Everyday Ministry
by Sandra Lewis
M

inistry occurs when, in the name of Jesus, we reach out to fill a spiritual, emotional, or physical need in someone’s life.

Jesus said He came to earth “not to be ministered unto, but to minister, and to give his life a ransom for many” (Matt. 20:28). As Jesus demonstrated in sacrificing Himself at Calvary, ministry is putting other people’s needs above our own, seeking their best, and giving all we have to ensure their needs are satisfied.

For me, ministry has many facets. I often minister when only God and whoever I’m ministering to know about it. It is praying with someone for God’s guidance, for God’s help in finding a job, or for divine healing. It is a phone call, a text message, an email to say someone is missed at church services. Ministry is inviting people to come back to church when I see them around town. It is a visit to a nursing home, a funeral home, a hospital room, or someone’s house to show God’s love.

Ministry also takes the form of time spent preparing a Sunday school, children’s church, or Joy Belles lesson; rehearsing a song; and all those Easter or Christmas play practices with the kids that nobody likes so we can present our best to God and the congregation. Sometimes ministry takes place in the midnight hour when God impresses my heart to pray for someone or when I can’t sleep and I begin to intercede for the sick and lost people associated with our church family.

I minister more frequently to children than to adults. I love children’s ministry because kids are immature, energetic, self-centered yet loving, forgiving, mostly easy to please, and eager to learn. Ministry is being patient and loving with the children when they are active and need discipline and instruction. It is sharing with them the Word of God and insisting they read it for themselves even as I explain each verse. Ministry is teaching children how to pray, how to live pleasing to God, and how to witness to their families and friends.

Ministry is being kind, compassionate, yet firm in instructing them how to respect God, His house, and His people. Ministry is Scripturally showing the children what it means to be saved, why we must be saved, and the rewards of living a saved life.
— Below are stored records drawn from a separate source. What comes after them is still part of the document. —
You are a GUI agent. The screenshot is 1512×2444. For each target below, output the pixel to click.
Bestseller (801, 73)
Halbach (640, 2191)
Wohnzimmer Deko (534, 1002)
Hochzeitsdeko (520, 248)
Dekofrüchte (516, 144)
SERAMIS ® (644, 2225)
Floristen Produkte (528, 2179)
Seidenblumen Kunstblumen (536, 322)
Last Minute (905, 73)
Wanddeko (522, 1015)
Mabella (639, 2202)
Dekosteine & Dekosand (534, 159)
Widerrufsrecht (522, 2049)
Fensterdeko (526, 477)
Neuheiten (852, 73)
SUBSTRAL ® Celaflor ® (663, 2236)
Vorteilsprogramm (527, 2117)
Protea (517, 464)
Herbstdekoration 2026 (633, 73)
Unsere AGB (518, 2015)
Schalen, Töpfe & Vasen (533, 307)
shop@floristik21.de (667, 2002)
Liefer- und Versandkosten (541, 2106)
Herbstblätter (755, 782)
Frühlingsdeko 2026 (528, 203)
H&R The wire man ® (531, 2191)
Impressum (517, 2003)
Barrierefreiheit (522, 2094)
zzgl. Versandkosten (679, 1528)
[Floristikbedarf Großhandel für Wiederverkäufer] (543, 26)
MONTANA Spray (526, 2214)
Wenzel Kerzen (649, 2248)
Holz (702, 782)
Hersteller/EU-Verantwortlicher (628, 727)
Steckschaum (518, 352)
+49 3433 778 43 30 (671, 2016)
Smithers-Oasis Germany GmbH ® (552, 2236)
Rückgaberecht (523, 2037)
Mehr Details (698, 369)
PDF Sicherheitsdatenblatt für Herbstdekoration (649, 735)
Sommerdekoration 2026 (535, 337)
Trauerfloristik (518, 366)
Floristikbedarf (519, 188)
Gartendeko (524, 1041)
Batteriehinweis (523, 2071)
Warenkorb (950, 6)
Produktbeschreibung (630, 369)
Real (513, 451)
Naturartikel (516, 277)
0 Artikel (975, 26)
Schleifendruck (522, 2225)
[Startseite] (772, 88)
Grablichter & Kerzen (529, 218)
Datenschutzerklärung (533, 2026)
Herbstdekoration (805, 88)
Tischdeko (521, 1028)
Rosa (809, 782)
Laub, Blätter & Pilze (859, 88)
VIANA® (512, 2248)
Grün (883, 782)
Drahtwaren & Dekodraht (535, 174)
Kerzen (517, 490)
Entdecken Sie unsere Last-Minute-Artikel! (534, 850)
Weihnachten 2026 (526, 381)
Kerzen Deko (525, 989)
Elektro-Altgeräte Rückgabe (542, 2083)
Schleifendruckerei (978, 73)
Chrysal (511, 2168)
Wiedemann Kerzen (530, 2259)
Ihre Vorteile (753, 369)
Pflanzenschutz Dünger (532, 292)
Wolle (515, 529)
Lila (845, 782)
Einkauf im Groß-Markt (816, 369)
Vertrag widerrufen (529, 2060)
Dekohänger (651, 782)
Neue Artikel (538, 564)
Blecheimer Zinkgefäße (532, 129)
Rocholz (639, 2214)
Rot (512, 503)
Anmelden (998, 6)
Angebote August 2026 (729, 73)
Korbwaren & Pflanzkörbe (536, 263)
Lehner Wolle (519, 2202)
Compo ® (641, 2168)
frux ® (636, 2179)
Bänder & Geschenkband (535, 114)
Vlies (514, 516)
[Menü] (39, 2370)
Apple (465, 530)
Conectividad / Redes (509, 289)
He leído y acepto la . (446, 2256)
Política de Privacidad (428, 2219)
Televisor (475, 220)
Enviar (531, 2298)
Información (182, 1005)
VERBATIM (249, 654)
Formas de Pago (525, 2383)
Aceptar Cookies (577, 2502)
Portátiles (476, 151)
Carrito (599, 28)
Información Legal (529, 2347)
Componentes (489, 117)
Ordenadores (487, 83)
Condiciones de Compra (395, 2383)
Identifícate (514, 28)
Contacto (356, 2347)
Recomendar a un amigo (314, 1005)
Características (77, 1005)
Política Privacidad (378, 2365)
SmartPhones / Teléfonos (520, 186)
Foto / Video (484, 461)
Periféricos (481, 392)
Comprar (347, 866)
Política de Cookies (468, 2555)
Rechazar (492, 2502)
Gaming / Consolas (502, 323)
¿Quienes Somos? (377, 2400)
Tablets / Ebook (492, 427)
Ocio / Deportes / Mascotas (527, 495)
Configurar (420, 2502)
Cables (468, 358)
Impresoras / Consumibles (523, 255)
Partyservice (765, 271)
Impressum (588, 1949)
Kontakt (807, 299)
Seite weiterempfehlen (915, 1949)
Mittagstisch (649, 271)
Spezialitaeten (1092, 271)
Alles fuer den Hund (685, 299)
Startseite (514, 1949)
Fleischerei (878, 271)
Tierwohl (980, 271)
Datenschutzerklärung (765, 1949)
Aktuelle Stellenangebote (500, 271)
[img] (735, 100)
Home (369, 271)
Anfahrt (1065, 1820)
It is explaining to the kids our Church of God heritage and showing them in the Bible why and how we practice Communion, water baptism, and foot washing.

Ministry is Scripturally defining sanctification and the infilling of the Holy Spirit. It is telling the children about the heaven we can gain and the hell we want to avoid. Ministry is consistently living a godly, Christ-centered life so I bring glory to God. Ministry is even planning trips to Carowinds Amusement Park and Myrtle Beach to show the kids that Christians can have fun.

Ministry can be monetary or it may be a giving of my time or assistance to fill a person’s needs. In Matthew 25:34-46, Jesus says we will be eternally rewarded for ministering to people’s needs or suffer eternally for ignoring their needs.

True ministry is following God’s leading when He speaks to my heart even when I think I don’t have the resources or abilities to do what He is requesting of me. Without fail when I obey God’s leading, I find myself being blessed beyond what I was obedient to give.

Ministry is a daily activity because God is alive in my heart. Daily I pray for God to send opportunities my way so that I can minister in His name. And I pray God will open my spiritual eyes allowing me to see those opportunities.

Ministry is not something that happens only on Sunday or Wednesday or when I’m at church. It is an opportunity I embrace daily. I want to continually share the Gospel—the good news that there is a better way to live, and it is found in Jesus Christ.